* **To do**
Recast the material below as a Markdown table with two columns, Row and Text: number each line in Row and put the line itself in Text. Skip blank lines, and leave the pictures out.

───── Source material ─────

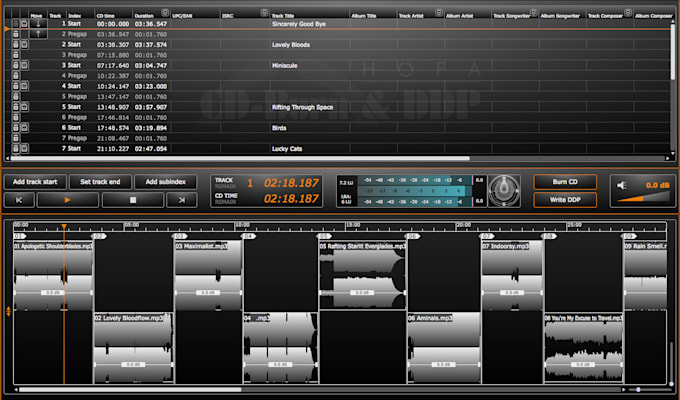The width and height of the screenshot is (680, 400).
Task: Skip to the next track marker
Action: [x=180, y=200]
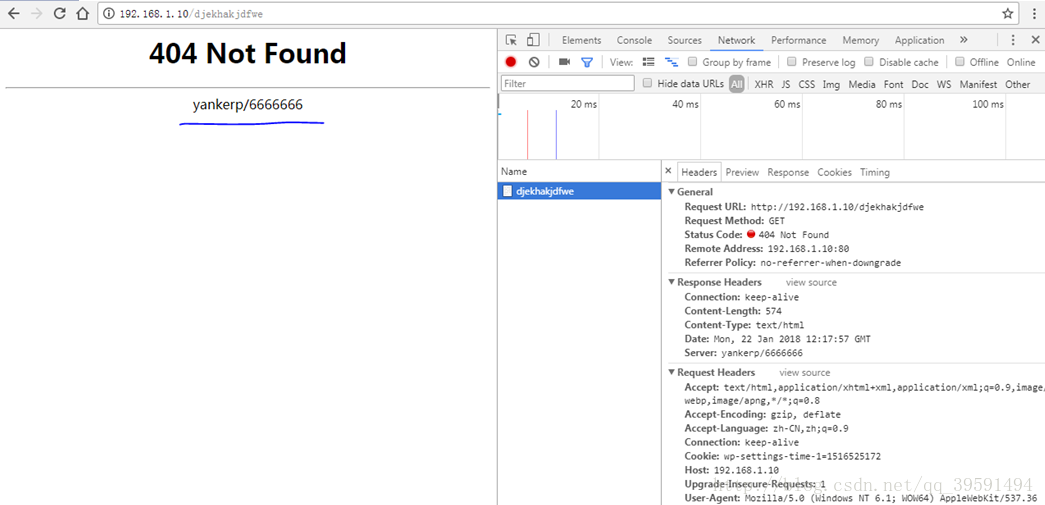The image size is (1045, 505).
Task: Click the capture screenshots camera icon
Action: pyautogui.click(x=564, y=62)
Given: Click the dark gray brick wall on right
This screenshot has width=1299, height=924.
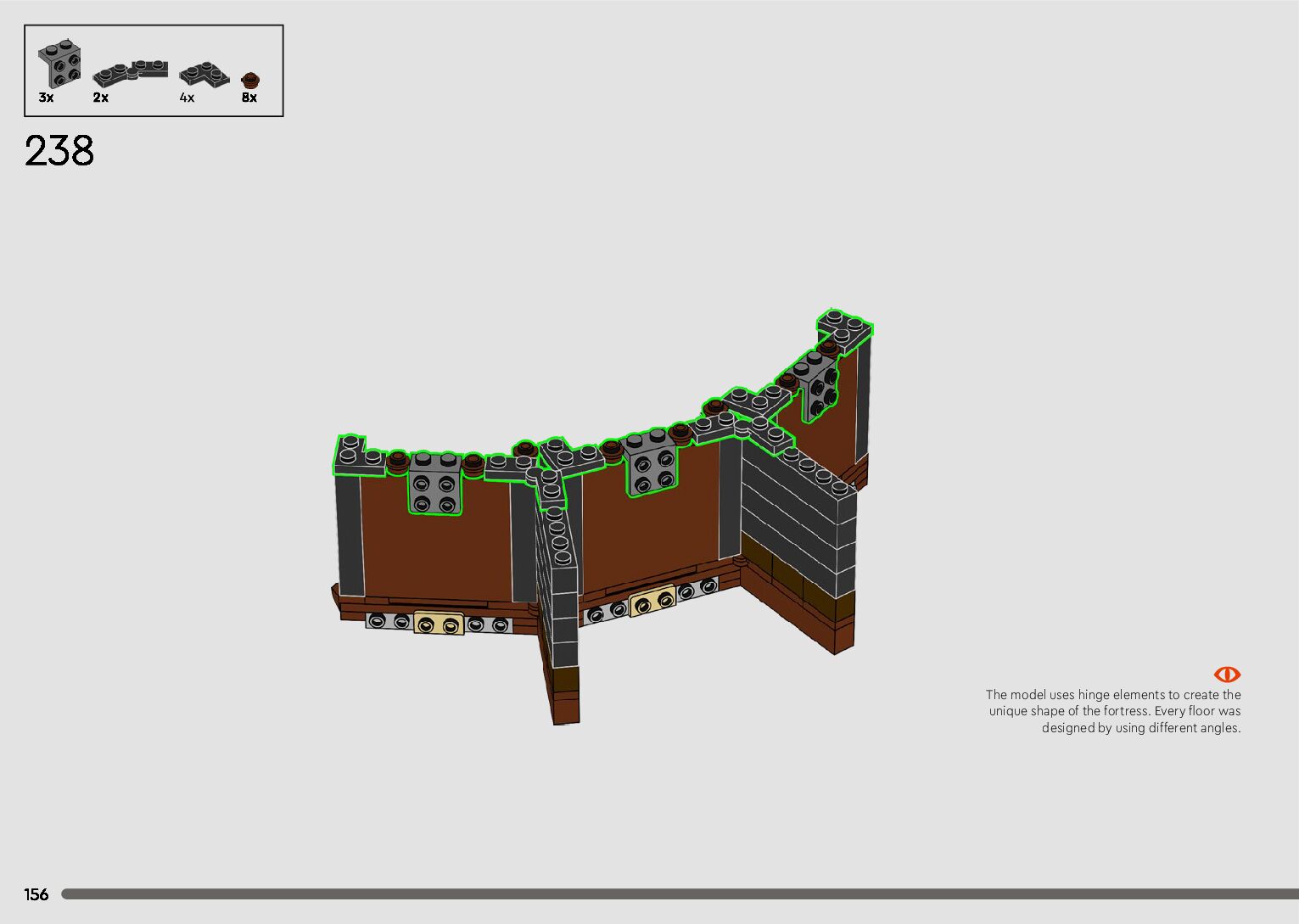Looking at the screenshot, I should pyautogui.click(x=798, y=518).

─────

* **Task result**
| Row | Text |
|---|---|
| 1 | The width and height of the screenshot is (680, 400). |
| 2 | Task: Skip to the next track marker |
| 3 | Action: [x=180, y=200] |
| 4 | The image size is (1045, 505). |
| 5 | Task: Click the capture screenshots camera icon |
| 6 | Action: pyautogui.click(x=564, y=62) |
| 7 | Given: Click the dark gray brick wall on right |
| 8 | This screenshot has width=1299, height=924. |
| 9 | Looking at the screenshot, I should pyautogui.click(x=798, y=518). |